(Selected passage)

I also find the part about having “signs of disarray in an otherwise orderly tendency” to be very true. For the most part, I am neat. When traveling, my suitcase is always the most organized. I stack my books and make sure the corners don’t bend and the pages don’t tear. I straighten the wrinkles out of my bed constantly. But there are certain things that I just fail to stay organized or consistent in. For an example, when I go to put away dinner dishes, I might stack the pots and pans in a rather haphazard manner, but at the same time, I’ll neatly pile up all the dirty dishes that need to be washed, yet not wash them. Don’t ask why.

“INFJs have uncanny insight into people and situations. They get ‘feelings’ about things and intuitively understand them. As an extreme example, some INFJs report experiences of a psychic nature, such as getting strong feelings about there being a problem with a loved one, and discovering later that they were in a car accident. This is the sort of thing that other types may scorn and scoff at, and the INFJ himself does not really understand their intuition at a level which can be verbalized. Consequently, most INFJs are protective of their inner selves, sharing only what they choose to share when they choose to share it. They are deep, complex individuals, who are quite private and typically difficult to understand. INFJs hold back part of themselves, and can be secretive.”

(End Selected passage)
(Excerpted records)

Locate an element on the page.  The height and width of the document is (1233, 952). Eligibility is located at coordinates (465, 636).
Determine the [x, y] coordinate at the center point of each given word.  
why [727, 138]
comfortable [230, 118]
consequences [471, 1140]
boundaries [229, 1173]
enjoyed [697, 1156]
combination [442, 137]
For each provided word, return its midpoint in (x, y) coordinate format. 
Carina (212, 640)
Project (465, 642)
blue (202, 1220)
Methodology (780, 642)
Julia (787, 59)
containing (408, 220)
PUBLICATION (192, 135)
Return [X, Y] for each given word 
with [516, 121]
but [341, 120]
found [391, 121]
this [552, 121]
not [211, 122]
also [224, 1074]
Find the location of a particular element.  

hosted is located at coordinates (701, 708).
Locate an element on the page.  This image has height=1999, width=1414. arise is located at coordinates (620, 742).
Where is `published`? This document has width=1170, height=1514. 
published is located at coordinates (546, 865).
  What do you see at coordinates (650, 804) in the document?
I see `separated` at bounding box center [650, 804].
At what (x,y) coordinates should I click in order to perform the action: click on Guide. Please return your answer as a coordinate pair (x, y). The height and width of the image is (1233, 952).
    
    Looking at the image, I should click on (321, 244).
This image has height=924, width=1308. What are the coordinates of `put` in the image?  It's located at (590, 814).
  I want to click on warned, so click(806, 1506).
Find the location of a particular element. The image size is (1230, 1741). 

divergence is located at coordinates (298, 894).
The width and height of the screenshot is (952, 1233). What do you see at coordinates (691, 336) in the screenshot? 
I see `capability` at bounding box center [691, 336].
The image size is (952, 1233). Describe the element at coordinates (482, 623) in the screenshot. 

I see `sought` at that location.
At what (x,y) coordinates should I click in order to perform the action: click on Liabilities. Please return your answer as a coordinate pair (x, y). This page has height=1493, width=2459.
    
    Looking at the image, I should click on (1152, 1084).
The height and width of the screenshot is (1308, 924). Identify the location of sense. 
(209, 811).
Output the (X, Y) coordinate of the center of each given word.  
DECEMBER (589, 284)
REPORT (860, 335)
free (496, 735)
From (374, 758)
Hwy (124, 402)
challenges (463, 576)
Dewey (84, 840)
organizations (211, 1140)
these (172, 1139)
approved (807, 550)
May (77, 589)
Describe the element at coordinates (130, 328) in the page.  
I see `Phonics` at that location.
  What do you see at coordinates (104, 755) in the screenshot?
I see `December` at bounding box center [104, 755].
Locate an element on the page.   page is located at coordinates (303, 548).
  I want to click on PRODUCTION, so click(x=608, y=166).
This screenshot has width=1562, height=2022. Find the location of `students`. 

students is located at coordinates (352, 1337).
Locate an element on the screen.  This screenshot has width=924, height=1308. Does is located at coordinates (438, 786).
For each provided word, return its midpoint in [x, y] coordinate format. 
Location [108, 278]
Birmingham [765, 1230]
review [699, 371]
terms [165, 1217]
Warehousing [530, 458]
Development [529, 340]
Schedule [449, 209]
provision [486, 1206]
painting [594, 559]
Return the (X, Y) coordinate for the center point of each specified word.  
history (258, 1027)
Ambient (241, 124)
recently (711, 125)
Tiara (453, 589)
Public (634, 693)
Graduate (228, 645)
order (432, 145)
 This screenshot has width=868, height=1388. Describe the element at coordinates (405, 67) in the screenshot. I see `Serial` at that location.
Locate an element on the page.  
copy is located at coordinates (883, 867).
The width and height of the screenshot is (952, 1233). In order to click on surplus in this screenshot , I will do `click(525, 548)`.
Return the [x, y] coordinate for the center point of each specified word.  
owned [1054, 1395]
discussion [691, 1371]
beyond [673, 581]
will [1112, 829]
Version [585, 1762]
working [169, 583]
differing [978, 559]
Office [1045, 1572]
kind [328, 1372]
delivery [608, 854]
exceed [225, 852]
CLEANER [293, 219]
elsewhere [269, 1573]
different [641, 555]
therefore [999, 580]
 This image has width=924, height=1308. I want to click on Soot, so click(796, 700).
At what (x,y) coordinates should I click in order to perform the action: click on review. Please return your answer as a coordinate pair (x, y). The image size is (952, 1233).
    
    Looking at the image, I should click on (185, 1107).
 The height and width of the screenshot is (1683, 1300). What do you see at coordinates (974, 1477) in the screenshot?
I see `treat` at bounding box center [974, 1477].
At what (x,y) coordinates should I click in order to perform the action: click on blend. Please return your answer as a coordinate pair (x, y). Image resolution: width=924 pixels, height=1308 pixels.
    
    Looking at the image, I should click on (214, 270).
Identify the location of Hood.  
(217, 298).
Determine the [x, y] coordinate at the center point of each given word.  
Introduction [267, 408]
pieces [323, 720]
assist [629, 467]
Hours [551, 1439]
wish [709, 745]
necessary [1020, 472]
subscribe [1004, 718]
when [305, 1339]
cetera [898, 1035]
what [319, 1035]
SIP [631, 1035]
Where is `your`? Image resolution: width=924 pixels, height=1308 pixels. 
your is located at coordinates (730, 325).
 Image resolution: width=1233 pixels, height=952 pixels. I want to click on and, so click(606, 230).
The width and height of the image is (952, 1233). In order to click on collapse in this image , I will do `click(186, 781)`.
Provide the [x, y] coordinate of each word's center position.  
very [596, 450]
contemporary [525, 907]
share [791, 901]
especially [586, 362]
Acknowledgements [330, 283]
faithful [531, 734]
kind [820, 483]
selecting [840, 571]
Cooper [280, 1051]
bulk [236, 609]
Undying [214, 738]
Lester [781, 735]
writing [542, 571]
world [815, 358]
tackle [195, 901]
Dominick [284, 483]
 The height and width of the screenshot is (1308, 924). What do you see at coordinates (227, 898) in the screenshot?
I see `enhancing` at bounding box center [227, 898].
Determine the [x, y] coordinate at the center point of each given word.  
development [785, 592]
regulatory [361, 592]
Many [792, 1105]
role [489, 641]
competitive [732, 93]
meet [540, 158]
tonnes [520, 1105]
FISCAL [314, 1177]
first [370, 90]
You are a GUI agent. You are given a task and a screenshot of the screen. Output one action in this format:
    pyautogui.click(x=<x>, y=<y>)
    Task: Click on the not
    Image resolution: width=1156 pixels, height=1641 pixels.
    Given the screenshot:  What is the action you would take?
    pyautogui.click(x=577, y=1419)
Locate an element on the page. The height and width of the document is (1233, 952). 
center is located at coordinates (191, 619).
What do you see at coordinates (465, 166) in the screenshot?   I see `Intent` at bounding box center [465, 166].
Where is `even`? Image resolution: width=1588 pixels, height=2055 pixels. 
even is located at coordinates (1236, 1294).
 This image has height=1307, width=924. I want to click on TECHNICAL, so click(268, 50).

(End Excerpted records)

In the passage on INFJ traits, what does the writer do with the dirty dishes that need washing? The material has no connection to the passage on INFJ traits.

## Solution for this problem
The writer neatly piles them up but does not wash them.